Dagli accertamenti effettuati è emerso che “nessun Lauricella prestava servizio presso la Polizia di Stato all’epoca dell’omicidio e che non è stata rinvenuta negli archivi alcuna nota manoscritta recante la dicitura ‘consegnato a Lauricella’ o qualcosa di analogo”.

La smentita di Grasso

Grasso ha riferito di non avere mai visto la nota e ha smentito “di avere impartito alcuna disposizione perché quel guanto venisse a lui consegnato, non essendovi peraltro alcuna ragione investigativa perché ciò accadesse”.

Sentito a giugno 2024 l’ex magistrato e presidente del Senato “ha affermato di non avere mai ricevuto né il guanto rinvenuto all’interno della Fiat 127 né alcuna notizia in proposito da parte della polizia giudiziaria”.

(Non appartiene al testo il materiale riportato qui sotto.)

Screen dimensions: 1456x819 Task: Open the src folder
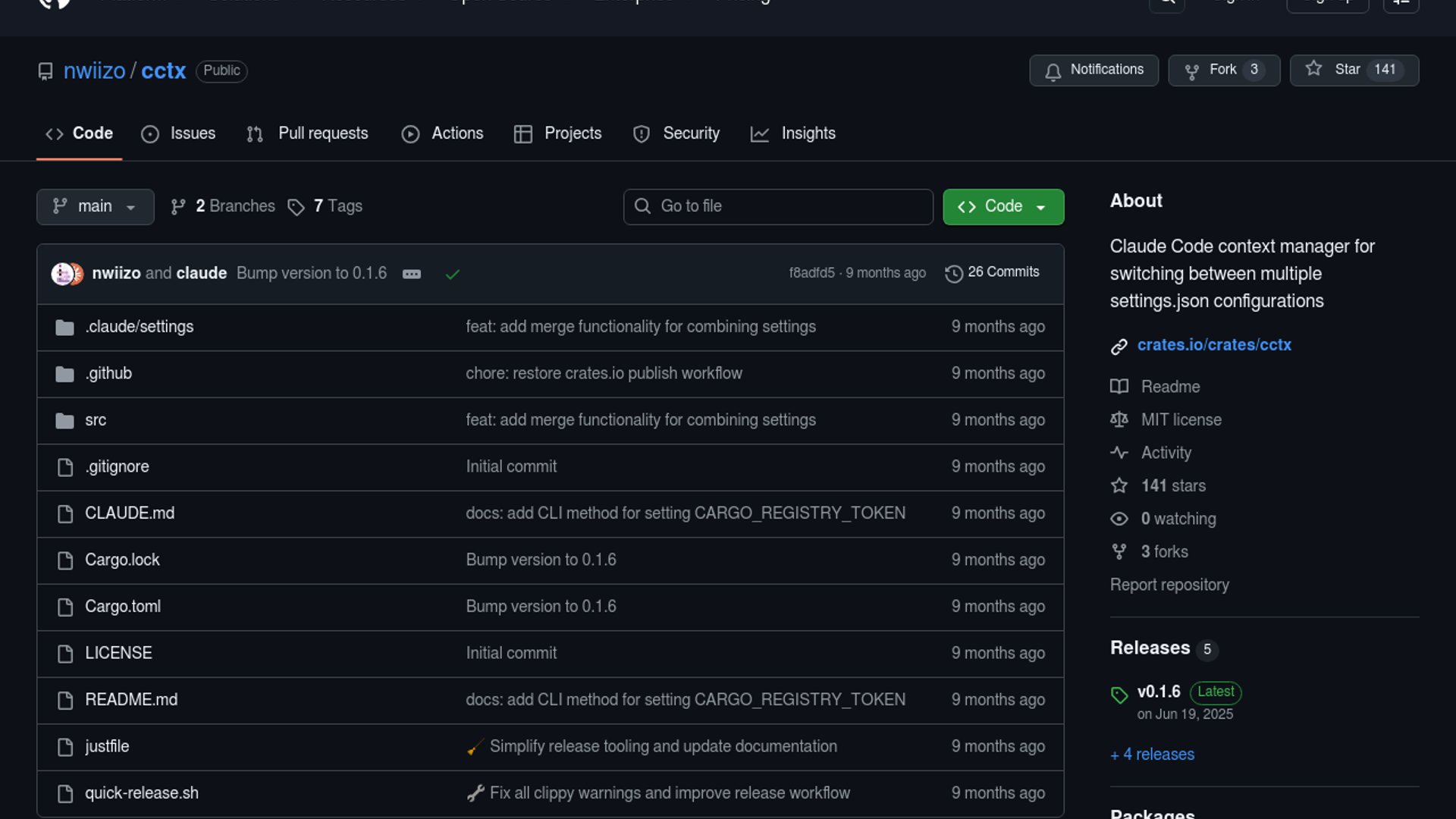96,420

“Le indagini sull’omicidio dell’ex presidente della Regione Piersanti Mattarella furono gravemente inquinate e compromesse dai appartenenti alle istituzioni che, all’evidente fine di impedire l’identificazione degli autori del delitto – concludono i pm della Dda – sottrassero dal compendio probatorio un importantissimo reperto, facendone disperdere definitivamente le tracce”. Oggi l’arresto di Piritore, eseguito dagli agenti dela Direzione investigativa antimafia.

La replica di Contrada

“Non ho mai saputo del ritrovamento di un guanto nell’automobile usata dai sicari del presidente Piersanti Mattarella. Io all’epoca ero a capo della Criminalpol e dirigevo la Mobile ad interim in attesa della nomina del capo che poi fu Giuseppe Impallomeni che fu portato dal questore Vincenzo Immordino. Non sono andato nel luogo dell’omicidio in via Libertà dopo il delitto”, dice Contrada.

“io mai interrogato”

“La procura di Palermo – spiega – non mi ha interrogato per le nuove inchieste sull’omicidio di Piersanti Mattarella. Io non mi occupai delle indagini. Solo nell’agosto 1980 il questore mi chiese di andare a Londra dove si trovava la moglie di Mattarella, che era testimone oculare del delitto, per mostrarle la foto di Salvatore Inzerillo, nato nel ’53, che per noi era implicato nell’omicidio del procuratore Gaetano Costa”. Contrada afferma di conoscere l’ex prefetto Filippo Piritore ma solo per motivi professionali quando lui era a Palermo.

“Non eravamo affatto amici – dice – non sono mai stato a casa sua e lui non è mai venuto a casa mia e non conoscevo la moglie. Sicuramente essendo un funzionario della squadra mobile della questura dove io sono stato 20 anni l’ho conosciuto. I miei amici in polizia erano Boris Giuliano, Tonino De Luca, Vincenzo Speranza, Paolo Moscarelli, Ignazio D’Antone, Pippo Crimi”.

“”Piritore – continua – non è mai stato alle mie dipendenze alla squadra mobile dove sono stato fino al 1976. Ho una fotografia incorniciata con me e tutti i funzionari della mobile e lui ovviamente non c’è. Alla Mobile poi arrivò Giuliano come capo e io passai a servizio per il coordinamento interprovinciale delle operazioni di polizia Criminale della Sicilia Occidentale”.

Il battesimo

Sulla notazione “ore 18 battesimo dr Peritore” del 2 marzo 1980 trovata in un’agenda di Contrada, l’ex numero due del Sisde afferma: “Quell’ agenda stava sulla mia scrivania alla Criminalpol ma era un’agenda dove anche il piantone annotava cose. Non è escluso che abbia scritto del battesimo. Io ho conservato le agende perché avevo intenzione di scrivere un libro sulla mafia. Non ricordo se andai a questo battesimo. Se fossi andato non ci sarebbe stato nulla di male. Sono andato a matrimoni e ricorrenze anche di semplici agenti”.